Octavo. Se acogen las pretensiones declarativas uno, dos y tres de la demanda de reconvención, en el sentido de que entre Telefónica Móviles Colombia S.A. y Megaenlace Net S.A. se celebraron los siguientes contratos:

A. Contrato C-0291-04 suscrito el 9 de agosto de 2004, el cual fue objeto de dos Otrosíes suscritos el 25 de febrero de 2005 y 21 de febrero de 2006, respectivamente.

B. Contrato C-0777-06.

C. Contrato de distribución C-0375-04.

Noveno. Se acoge parcialmente la pretensión cuarta declarativa de la demanda de reconvención, en el sentido de que Megaenlace Net S.A. incumplió el contrato de agencia comercial C-0777-06 al haberlo dado por terminado anticipadamente sin justa causa.

Décimo. Se acoge, de igual manera, la pretensión sexta de la demanda de reconvención, en el sentido de declarar que Megaenlace Net S.A. debe asumir las pérdidas resultantes de la ejecución de los contratos de agencia comercial C-0291-04 y C-0777-06.

Décimo primero. Deniéganse las demás pretensiones declarativas y de condena solicitadas en la demanda de reconvención.

Décimo segundo. Se declaran probadas las excepciones formuladas por Megaenlace Net S.A. frente a las pretensiones de la demanda de reconvención de Telefónica Móviles Colombia S.A. denominadas: “Cumplimiento de parte de Megaenlace Net S.A.”. en cuanto se refiere a los contratos C-0291-04 y C-0375-04; e “Inexistencia de los perjuicios alegados por parte de Telefónica Móviles Colombia S.A.”; y se declaran no probadas las demás excepciones formuladas por Megaenlace Net S.A.

Décimo tercero. En relación con la condena en costas y agencias en derecho solicitadas por las partes, el Tribunal no accede a ella.

Décimo cuarto.

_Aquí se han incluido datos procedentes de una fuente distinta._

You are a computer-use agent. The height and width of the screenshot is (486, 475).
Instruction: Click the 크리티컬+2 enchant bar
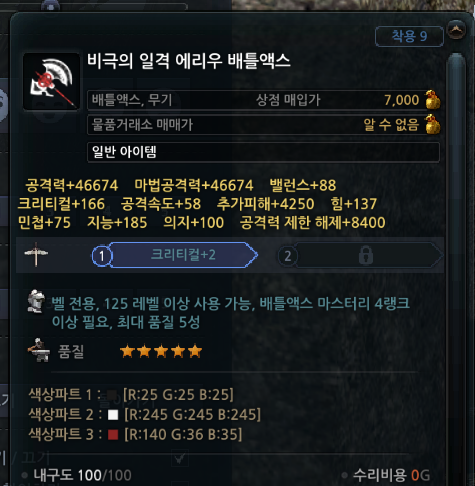coord(183,255)
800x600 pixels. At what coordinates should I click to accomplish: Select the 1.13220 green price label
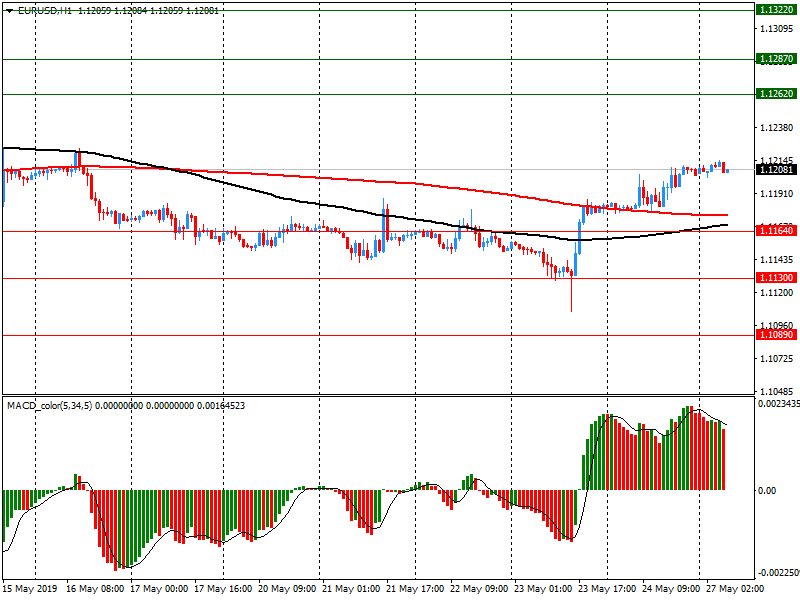click(776, 9)
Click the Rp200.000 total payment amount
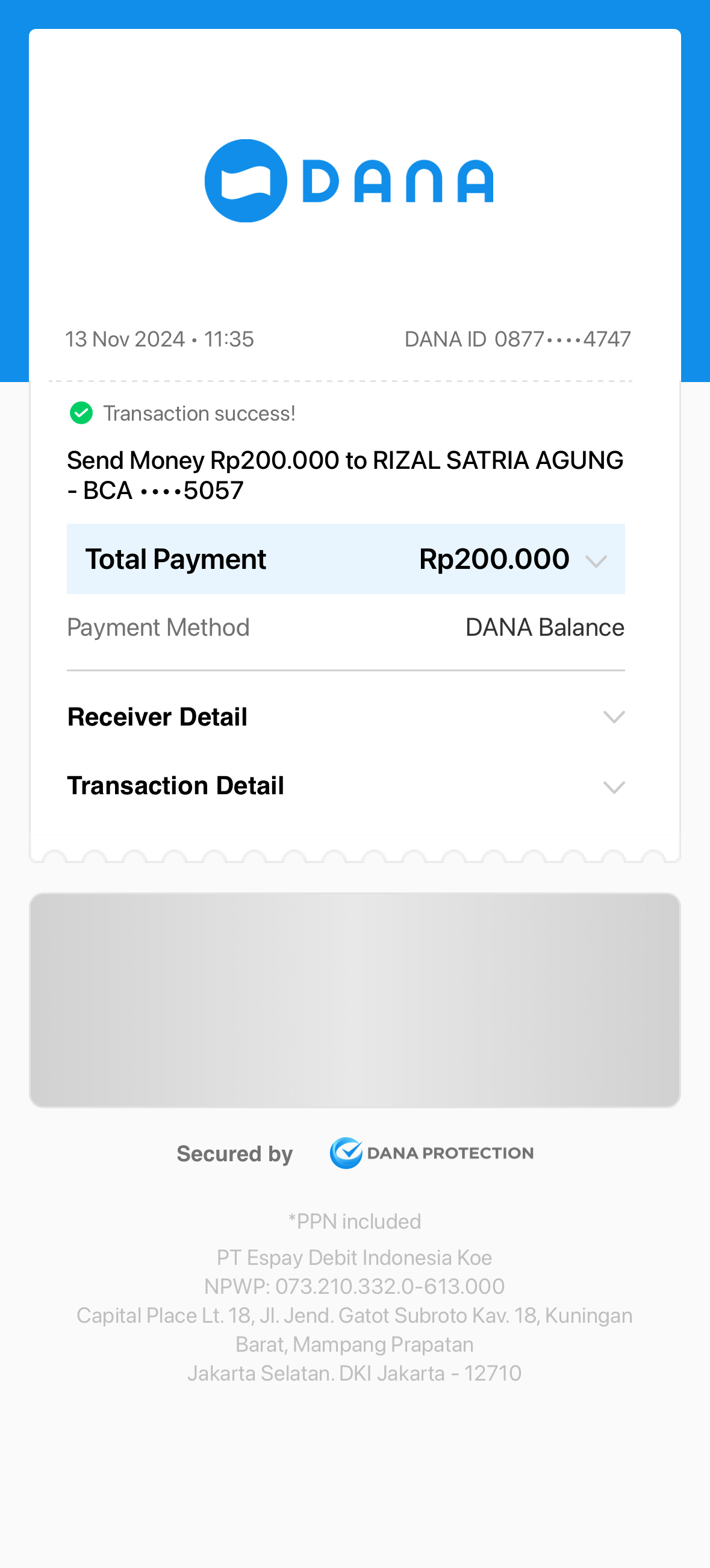Image resolution: width=710 pixels, height=1568 pixels. coord(494,559)
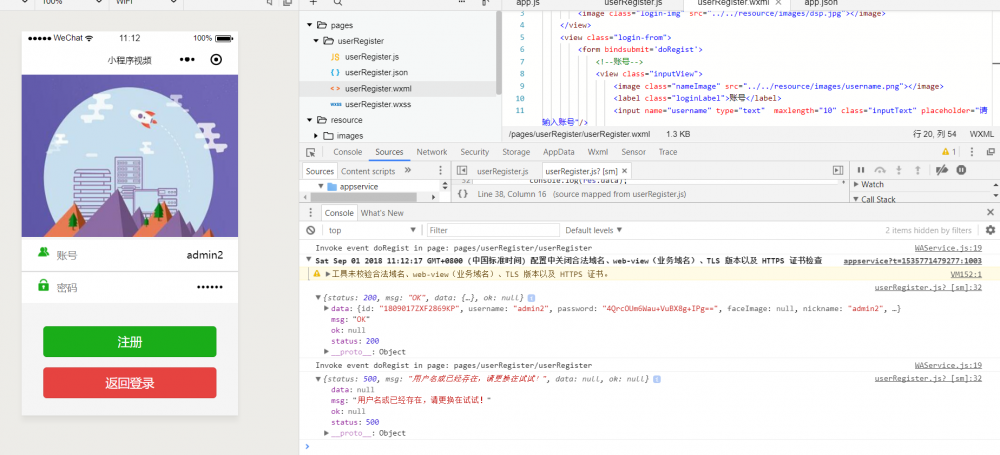Click the deactivate breakpoints icon
This screenshot has height=455, width=1000.
[941, 170]
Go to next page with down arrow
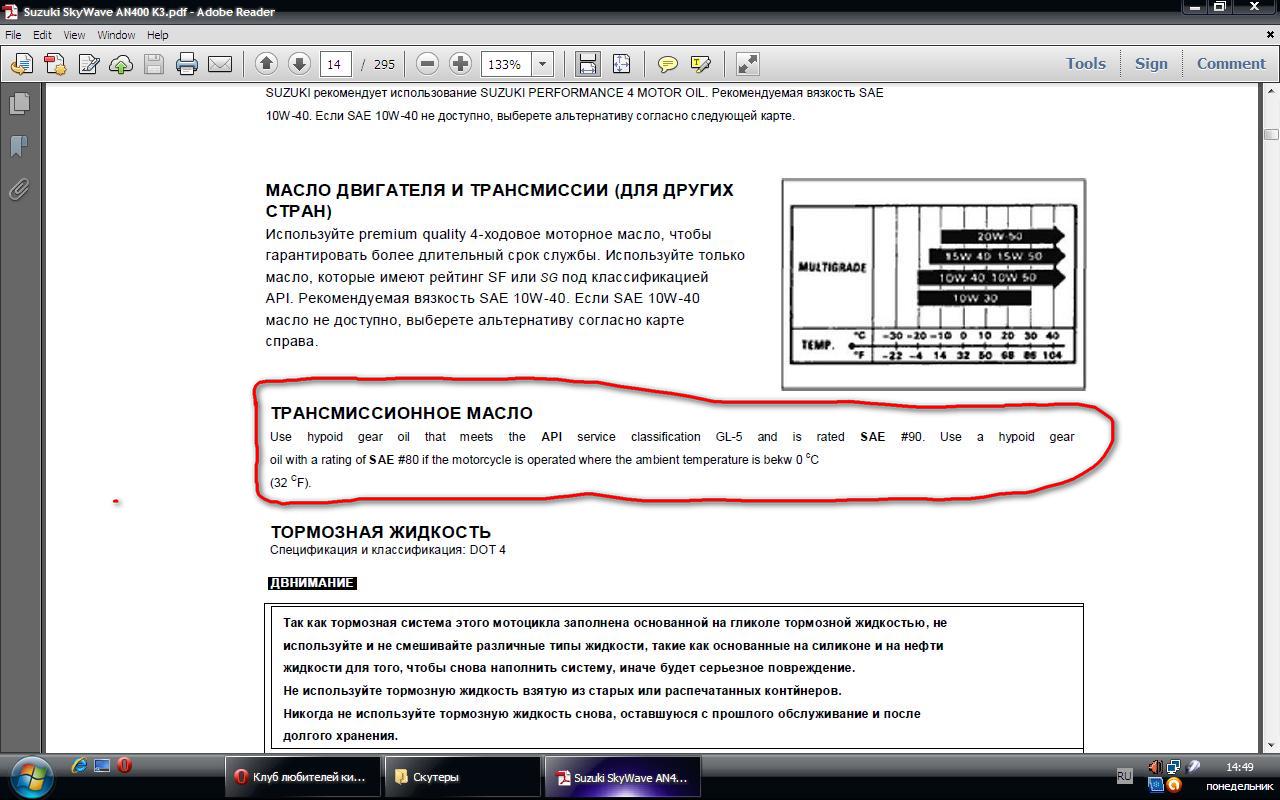Viewport: 1280px width, 800px height. [299, 64]
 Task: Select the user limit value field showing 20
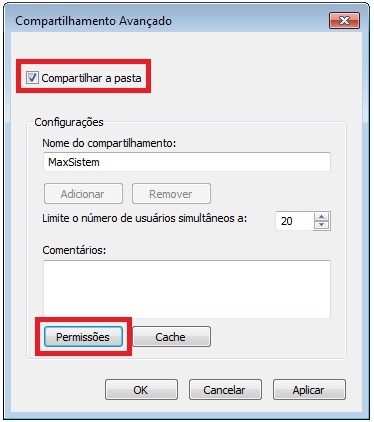(295, 221)
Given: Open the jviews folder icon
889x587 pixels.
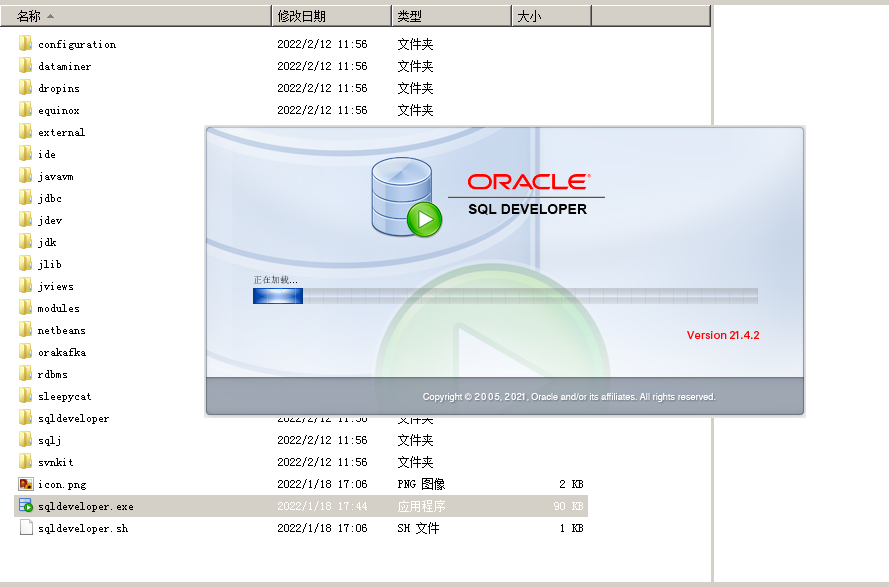Looking at the screenshot, I should [23, 286].
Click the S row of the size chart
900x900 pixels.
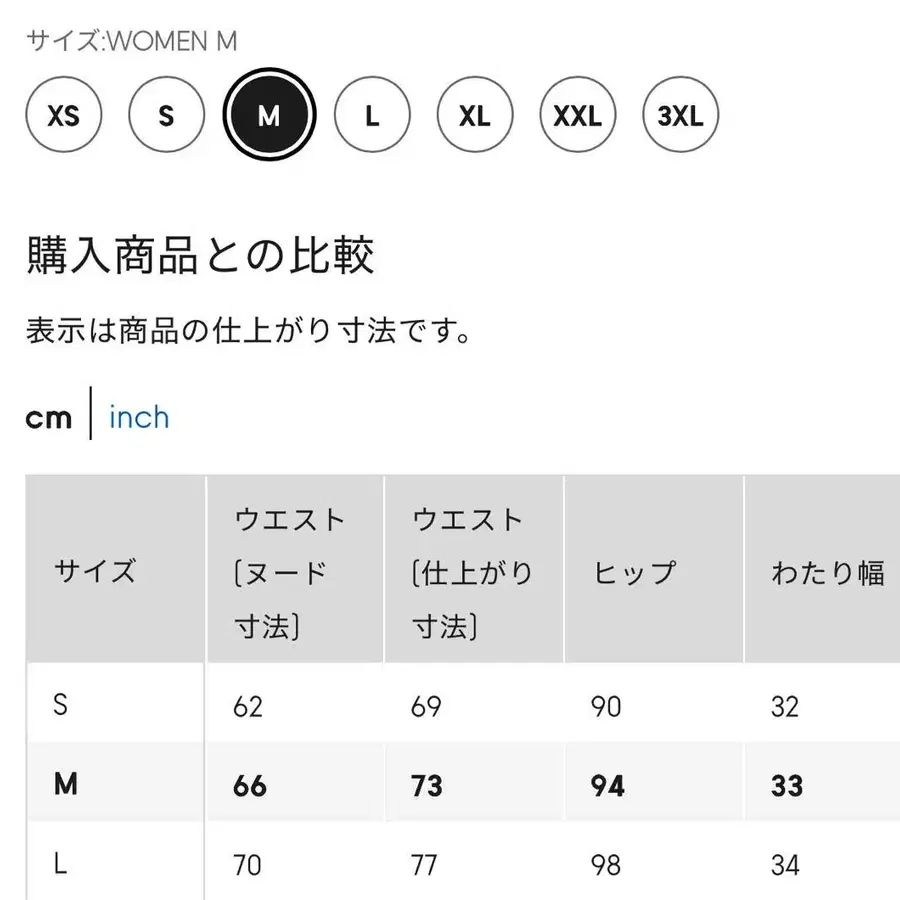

En relación con los pagos para la partida denominada “Otros Gastos”, una vez se liquiden los gastos efectivamente incurridos, los saldos se reembolsarán o se requerirán en iguales proporciones a las partes.

NOTIFÍQUESE

El laudo fue notificado en audiencia a los señores apoderados de las partes, a quienes por Secretaría les fue entregada copia auténtica.

Jorge Suescún Melo, presidente—Florencia Lozano Reveiz, árbitro—Delio Gómez Leyva, árbitro. 

Diego Fernando Morales Gil, secretario.